* Start EXTRACTED MATERIAL *

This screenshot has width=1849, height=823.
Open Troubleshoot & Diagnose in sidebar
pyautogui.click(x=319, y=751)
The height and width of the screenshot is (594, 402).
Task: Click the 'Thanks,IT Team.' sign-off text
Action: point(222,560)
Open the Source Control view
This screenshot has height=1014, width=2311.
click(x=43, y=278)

* End EXTRACTED MATERIAL *

* **OBJECTIVE**
Set down these lines again exactly as they appear.

* **EXPECTED ANSWER**
This screenshot has width=1849, height=823.
Open Troubleshoot & Diagnose in sidebar
pyautogui.click(x=319, y=751)
The height and width of the screenshot is (594, 402).
Task: Click the 'Thanks,IT Team.' sign-off text
Action: point(222,560)
Open the Source Control view
This screenshot has height=1014, width=2311.
click(x=43, y=278)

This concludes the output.